> [Exercise requirements] Can you duplicate all of the following records line for line, with no changes?

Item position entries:
· · · · · · ·
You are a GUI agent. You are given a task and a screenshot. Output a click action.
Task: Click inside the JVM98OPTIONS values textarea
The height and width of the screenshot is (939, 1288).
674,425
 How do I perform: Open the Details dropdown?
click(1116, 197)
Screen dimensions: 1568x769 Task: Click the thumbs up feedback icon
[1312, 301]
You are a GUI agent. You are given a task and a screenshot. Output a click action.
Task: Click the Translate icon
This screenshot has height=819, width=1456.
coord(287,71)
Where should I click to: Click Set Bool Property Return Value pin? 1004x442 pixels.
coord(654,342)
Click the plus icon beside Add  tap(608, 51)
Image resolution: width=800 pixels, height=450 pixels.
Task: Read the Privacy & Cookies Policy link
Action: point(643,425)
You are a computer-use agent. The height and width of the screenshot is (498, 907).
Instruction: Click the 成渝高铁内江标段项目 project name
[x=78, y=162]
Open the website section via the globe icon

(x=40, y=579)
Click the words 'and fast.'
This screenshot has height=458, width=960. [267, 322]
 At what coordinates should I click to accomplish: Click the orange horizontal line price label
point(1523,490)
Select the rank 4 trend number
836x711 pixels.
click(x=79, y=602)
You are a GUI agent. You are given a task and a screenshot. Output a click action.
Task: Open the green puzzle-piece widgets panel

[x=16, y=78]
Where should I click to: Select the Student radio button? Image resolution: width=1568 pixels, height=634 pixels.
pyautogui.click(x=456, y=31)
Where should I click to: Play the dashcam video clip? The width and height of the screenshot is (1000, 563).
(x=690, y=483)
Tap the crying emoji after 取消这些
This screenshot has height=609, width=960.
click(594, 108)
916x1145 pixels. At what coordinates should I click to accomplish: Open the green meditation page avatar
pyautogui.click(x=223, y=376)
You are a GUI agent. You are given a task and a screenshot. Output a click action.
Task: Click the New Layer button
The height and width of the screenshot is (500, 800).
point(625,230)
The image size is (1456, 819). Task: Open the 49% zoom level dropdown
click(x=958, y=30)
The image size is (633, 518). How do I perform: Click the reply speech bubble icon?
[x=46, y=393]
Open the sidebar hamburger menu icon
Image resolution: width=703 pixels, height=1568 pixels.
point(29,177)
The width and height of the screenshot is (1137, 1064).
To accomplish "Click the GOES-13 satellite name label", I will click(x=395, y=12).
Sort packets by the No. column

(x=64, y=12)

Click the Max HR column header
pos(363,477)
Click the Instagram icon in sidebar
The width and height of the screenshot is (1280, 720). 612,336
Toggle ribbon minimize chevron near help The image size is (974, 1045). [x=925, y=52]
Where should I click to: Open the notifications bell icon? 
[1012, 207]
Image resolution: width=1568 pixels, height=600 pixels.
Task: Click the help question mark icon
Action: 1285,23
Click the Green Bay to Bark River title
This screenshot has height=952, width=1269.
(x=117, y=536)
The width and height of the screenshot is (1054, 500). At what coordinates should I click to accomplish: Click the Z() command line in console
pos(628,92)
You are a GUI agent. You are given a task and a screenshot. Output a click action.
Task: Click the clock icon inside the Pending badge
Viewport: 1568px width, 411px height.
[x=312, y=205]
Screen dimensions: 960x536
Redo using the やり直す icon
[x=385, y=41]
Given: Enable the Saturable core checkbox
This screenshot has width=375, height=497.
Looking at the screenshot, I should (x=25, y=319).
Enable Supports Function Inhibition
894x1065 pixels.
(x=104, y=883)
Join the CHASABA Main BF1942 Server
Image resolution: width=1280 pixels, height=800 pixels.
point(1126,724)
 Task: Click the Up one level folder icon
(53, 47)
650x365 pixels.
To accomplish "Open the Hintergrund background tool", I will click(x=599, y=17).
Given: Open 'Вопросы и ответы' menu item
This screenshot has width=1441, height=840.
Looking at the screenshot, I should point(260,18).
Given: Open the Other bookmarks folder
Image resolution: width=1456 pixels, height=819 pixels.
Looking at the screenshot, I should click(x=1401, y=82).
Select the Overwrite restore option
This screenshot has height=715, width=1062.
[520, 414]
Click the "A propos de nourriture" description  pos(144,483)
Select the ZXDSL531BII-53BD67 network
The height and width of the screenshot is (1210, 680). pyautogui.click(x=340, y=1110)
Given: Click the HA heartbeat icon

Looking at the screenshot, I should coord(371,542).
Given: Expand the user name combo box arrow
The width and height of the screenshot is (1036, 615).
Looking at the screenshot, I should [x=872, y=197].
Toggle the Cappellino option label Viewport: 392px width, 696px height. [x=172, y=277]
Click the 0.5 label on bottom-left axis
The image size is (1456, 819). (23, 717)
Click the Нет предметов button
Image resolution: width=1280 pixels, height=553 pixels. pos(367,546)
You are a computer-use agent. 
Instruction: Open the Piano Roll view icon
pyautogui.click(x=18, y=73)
· · · · · · ·
> [Task answer]
You are a GUI agent. You are given a task and a screenshot. Output a click action.
Task: Click inside the JVM98OPTIONS values textarea
The height and width of the screenshot is (939, 1288).
674,425
 How do I perform: Open the Details dropdown?
click(1116, 197)
Screen dimensions: 1568x769 Task: Click the thumbs up feedback icon
[1312, 301]
You are a GUI agent. You are given a task and a screenshot. Output a click action.
Task: Click the Translate icon
This screenshot has height=819, width=1456.
coord(287,71)
Where should I click to: Click Set Bool Property Return Value pin? 1004x442 pixels.
coord(654,342)
Click the plus icon beside Add  tap(608, 51)
Image resolution: width=800 pixels, height=450 pixels.
Task: Read the Privacy & Cookies Policy link
Action: point(643,425)
You are a computer-use agent. The height and width of the screenshot is (498, 907).
Instruction: Click the 成渝高铁内江标段项目 project name
[x=78, y=162]
Open the website section via the globe icon

(x=40, y=579)
Click the words 'and fast.'
This screenshot has height=458, width=960. [267, 322]
 At what coordinates should I click to accomplish: Click the orange horizontal line price label
point(1523,490)
Select the rank 4 trend number
836x711 pixels.
click(x=79, y=602)
You are a GUI agent. You are given a task and a screenshot. Output a click action.
Task: Open the green puzzle-piece widgets panel

[x=16, y=78]
Where should I click to: Select the Student radio button? Image resolution: width=1568 pixels, height=634 pixels.
pyautogui.click(x=456, y=31)
Where should I click to: Play the dashcam video clip? The width and height of the screenshot is (1000, 563).
(x=690, y=483)
Tap the crying emoji after 取消这些
This screenshot has height=609, width=960.
click(594, 108)
916x1145 pixels. At what coordinates should I click to accomplish: Open the green meditation page avatar
pyautogui.click(x=223, y=376)
You are a GUI agent. You are given a task and a screenshot. Output a click action.
Task: Click the New Layer button
The height and width of the screenshot is (500, 800).
point(625,230)
The image size is (1456, 819). Task: Open the 49% zoom level dropdown
click(x=958, y=30)
The image size is (633, 518). How do I perform: Click the reply speech bubble icon?
[x=46, y=393]
Open the sidebar hamburger menu icon
Image resolution: width=703 pixels, height=1568 pixels.
point(29,177)
The width and height of the screenshot is (1137, 1064).
To accomplish "Click the GOES-13 satellite name label", I will click(x=395, y=12).
Sort packets by the No. column

(x=64, y=12)

Click the Max HR column header
pos(363,477)
Click the Instagram icon in sidebar
The width and height of the screenshot is (1280, 720). 612,336
Toggle ribbon minimize chevron near help The image size is (974, 1045). [x=925, y=52]
Where should I click to: Open the notifications bell icon? 
[1012, 207]
Image resolution: width=1568 pixels, height=600 pixels.
Task: Click the help question mark icon
Action: 1285,23
Click the Green Bay to Bark River title
This screenshot has height=952, width=1269.
(x=117, y=536)
The width and height of the screenshot is (1054, 500). At what coordinates should I click to accomplish: Click the Z() command line in console
pos(628,92)
You are a GUI agent. You are given a task and a screenshot. Output a click action.
Task: Click the clock icon inside the Pending badge
Viewport: 1568px width, 411px height.
[x=312, y=205]
Screen dimensions: 960x536
Redo using the やり直す icon
[x=385, y=41]
Given: Enable the Saturable core checkbox
This screenshot has width=375, height=497.
Looking at the screenshot, I should (x=25, y=319).
Enable Supports Function Inhibition
894x1065 pixels.
(x=104, y=883)
Join the CHASABA Main BF1942 Server
Image resolution: width=1280 pixels, height=800 pixels.
point(1126,724)
 Task: Click the Up one level folder icon
(53, 47)
650x365 pixels.
To accomplish "Open the Hintergrund background tool", I will click(x=599, y=17).
Given: Open 'Вопросы и ответы' menu item
This screenshot has width=1441, height=840.
Looking at the screenshot, I should point(260,18).
Given: Open the Other bookmarks folder
Image resolution: width=1456 pixels, height=819 pixels.
Looking at the screenshot, I should click(x=1401, y=82).
Select the Overwrite restore option
This screenshot has height=715, width=1062.
[520, 414]
Click the "A propos de nourriture" description  pos(144,483)
Select the ZXDSL531BII-53BD67 network
The height and width of the screenshot is (1210, 680). pyautogui.click(x=340, y=1110)
Given: Click the HA heartbeat icon

Looking at the screenshot, I should coord(371,542).
Given: Expand the user name combo box arrow
The width and height of the screenshot is (1036, 615).
Looking at the screenshot, I should [x=872, y=197].
Toggle the Cappellino option label Viewport: 392px width, 696px height. [x=172, y=277]
Click the 0.5 label on bottom-left axis
The image size is (1456, 819). (23, 717)
Click the Нет предметов button
Image resolution: width=1280 pixels, height=553 pixels. pos(367,546)
You are a computer-use agent. 
Instruction: Open the Piano Roll view icon
pyautogui.click(x=18, y=73)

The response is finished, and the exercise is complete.